» GOAL OF THE EXERCISE
Repeat exactly, please, the opening lines of the data below, through and including the line where "Given: Place cursor at the 'Hi Guy,' greeting" sits.

==========

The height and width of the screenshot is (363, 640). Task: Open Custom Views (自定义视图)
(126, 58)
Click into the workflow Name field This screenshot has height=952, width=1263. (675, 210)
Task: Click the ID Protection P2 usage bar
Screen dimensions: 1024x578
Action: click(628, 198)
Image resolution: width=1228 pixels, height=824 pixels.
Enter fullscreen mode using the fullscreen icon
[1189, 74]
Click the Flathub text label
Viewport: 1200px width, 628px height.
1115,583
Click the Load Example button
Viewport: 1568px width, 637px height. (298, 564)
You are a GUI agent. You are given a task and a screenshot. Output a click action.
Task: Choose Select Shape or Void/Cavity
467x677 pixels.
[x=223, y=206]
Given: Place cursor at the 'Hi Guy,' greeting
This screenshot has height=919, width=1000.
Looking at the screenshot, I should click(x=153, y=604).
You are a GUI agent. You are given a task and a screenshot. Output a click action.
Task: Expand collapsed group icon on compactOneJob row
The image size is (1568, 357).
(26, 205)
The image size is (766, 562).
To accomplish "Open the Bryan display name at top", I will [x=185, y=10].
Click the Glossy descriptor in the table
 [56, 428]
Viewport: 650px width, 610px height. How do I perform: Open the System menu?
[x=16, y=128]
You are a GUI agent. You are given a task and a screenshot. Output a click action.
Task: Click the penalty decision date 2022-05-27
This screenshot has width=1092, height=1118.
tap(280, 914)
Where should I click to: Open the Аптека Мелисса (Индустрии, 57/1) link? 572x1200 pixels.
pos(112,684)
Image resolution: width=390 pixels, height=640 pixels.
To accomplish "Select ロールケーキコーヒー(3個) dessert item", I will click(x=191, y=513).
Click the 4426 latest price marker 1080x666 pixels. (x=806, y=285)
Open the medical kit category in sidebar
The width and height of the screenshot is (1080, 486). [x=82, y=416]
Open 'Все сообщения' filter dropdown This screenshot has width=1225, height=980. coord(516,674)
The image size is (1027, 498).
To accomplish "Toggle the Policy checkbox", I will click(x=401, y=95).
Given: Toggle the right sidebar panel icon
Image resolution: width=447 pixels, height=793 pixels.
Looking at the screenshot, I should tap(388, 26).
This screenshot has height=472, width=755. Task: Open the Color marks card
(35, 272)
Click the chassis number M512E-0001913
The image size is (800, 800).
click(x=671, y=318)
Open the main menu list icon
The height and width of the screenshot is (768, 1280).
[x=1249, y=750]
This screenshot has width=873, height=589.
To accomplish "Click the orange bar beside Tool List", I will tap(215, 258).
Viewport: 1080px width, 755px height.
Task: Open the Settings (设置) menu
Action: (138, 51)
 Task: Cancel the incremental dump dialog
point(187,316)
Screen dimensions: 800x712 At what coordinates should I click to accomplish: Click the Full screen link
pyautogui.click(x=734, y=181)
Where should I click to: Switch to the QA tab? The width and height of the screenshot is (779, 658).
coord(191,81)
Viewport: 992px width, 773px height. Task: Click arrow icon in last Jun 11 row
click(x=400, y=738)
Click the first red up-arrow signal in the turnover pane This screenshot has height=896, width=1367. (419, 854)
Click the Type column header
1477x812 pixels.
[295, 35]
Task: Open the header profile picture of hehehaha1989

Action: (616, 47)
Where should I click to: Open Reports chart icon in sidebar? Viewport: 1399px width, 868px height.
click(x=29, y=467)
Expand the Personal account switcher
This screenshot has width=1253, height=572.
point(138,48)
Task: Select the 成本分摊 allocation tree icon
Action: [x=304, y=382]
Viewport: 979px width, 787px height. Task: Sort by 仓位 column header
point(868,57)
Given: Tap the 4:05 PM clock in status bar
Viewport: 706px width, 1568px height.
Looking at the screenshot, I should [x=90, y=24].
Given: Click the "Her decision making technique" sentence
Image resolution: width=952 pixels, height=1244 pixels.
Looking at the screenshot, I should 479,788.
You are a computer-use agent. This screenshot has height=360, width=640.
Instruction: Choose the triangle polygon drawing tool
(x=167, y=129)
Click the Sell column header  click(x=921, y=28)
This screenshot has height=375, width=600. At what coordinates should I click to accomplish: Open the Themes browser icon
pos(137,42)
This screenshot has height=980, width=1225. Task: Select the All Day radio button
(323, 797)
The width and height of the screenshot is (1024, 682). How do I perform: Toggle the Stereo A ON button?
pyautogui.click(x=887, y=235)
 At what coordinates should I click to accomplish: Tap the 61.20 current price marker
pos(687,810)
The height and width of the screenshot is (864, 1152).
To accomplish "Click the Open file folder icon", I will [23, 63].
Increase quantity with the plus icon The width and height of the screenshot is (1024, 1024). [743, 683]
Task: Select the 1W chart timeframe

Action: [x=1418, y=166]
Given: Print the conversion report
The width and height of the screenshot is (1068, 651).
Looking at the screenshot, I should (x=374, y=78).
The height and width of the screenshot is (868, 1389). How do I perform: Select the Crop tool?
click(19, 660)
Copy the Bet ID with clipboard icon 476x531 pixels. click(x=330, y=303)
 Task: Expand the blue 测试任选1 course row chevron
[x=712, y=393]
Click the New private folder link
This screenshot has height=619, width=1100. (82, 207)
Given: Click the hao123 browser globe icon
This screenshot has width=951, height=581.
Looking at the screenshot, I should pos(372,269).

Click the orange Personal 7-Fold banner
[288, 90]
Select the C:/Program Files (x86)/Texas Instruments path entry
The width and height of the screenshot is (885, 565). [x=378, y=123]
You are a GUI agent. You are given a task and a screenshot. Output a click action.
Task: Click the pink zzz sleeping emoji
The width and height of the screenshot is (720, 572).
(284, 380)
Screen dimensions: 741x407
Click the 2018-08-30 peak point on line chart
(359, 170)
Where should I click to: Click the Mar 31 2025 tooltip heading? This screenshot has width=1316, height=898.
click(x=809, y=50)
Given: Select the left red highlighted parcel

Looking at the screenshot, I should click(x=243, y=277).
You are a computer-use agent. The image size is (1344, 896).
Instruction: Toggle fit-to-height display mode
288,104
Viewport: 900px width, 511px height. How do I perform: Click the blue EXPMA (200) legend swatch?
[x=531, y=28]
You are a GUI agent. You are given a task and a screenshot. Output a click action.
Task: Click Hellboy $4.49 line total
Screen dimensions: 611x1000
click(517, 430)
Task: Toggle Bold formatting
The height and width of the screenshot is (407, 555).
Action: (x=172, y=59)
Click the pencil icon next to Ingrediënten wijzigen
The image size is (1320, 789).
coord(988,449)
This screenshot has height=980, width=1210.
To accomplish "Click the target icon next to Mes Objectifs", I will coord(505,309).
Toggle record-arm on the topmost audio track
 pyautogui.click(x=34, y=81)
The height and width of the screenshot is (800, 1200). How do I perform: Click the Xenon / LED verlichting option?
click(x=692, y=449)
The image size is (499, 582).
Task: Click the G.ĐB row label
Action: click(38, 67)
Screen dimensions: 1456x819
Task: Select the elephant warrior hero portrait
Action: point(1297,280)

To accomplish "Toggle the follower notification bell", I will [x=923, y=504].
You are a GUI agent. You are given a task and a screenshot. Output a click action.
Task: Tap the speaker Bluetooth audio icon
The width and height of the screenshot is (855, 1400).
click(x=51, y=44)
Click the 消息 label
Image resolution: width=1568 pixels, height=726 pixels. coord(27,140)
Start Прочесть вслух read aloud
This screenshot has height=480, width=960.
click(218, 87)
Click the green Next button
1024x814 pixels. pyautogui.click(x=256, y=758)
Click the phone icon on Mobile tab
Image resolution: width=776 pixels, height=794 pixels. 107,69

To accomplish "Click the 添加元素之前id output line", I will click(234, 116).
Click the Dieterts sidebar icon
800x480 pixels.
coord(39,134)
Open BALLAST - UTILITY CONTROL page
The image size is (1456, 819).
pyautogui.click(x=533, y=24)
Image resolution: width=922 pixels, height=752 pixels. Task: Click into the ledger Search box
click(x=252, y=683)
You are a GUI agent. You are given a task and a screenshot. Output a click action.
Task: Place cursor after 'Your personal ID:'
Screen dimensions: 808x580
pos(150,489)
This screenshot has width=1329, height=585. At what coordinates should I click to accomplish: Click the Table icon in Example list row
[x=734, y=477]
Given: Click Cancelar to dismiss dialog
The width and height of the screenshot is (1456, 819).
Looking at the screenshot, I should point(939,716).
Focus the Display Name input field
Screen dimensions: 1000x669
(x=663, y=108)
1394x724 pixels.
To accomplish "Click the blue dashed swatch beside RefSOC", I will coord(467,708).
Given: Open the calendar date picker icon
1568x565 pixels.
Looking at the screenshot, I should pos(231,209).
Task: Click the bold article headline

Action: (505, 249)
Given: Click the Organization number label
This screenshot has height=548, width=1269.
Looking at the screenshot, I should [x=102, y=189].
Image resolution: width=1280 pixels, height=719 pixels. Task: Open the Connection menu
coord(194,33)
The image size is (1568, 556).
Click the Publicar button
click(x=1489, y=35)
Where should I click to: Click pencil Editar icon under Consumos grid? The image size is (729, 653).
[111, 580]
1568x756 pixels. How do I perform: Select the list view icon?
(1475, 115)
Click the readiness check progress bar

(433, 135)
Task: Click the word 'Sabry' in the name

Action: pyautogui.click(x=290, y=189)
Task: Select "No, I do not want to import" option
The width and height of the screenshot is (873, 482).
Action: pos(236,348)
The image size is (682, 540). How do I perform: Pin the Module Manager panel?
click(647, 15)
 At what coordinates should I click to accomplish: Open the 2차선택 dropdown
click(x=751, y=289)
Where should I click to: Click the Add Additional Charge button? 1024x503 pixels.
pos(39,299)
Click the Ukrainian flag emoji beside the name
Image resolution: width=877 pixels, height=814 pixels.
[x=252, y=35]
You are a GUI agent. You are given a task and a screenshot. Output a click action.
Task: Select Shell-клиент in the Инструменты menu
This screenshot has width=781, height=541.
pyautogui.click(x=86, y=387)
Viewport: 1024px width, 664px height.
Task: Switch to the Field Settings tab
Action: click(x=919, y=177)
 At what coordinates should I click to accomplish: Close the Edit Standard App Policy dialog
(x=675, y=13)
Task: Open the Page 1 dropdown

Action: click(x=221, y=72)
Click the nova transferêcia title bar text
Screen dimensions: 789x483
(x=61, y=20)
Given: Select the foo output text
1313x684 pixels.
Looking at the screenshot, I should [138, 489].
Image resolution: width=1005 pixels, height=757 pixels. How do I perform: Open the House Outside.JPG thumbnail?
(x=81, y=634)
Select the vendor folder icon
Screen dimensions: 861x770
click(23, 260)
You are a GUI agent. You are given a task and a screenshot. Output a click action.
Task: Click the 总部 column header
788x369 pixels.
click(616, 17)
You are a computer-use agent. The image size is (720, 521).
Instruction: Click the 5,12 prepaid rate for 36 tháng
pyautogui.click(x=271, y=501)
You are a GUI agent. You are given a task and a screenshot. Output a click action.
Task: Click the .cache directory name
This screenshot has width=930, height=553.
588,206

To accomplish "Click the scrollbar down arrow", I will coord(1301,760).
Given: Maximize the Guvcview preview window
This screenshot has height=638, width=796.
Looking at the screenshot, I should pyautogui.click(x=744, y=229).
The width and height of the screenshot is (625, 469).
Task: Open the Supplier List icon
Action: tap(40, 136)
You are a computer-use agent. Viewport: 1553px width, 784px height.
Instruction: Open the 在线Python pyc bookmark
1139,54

==========

» WRITTEN RESPONSE
The height and width of the screenshot is (363, 640). Task: Open Custom Views (自定义视图)
(126, 58)
Click into the workflow Name field This screenshot has height=952, width=1263. (675, 210)
Task: Click the ID Protection P2 usage bar
Screen dimensions: 1024x578
Action: click(628, 198)
Image resolution: width=1228 pixels, height=824 pixels.
Enter fullscreen mode using the fullscreen icon
[1189, 74]
Click the Flathub text label
Viewport: 1200px width, 628px height.
1115,583
Click the Load Example button
Viewport: 1568px width, 637px height. (298, 564)
You are a GUI agent. You are given a task and a screenshot. Output a click action.
Task: Choose Select Shape or Void/Cavity
467x677 pixels.
[x=223, y=206]
Given: Place cursor at the 'Hi Guy,' greeting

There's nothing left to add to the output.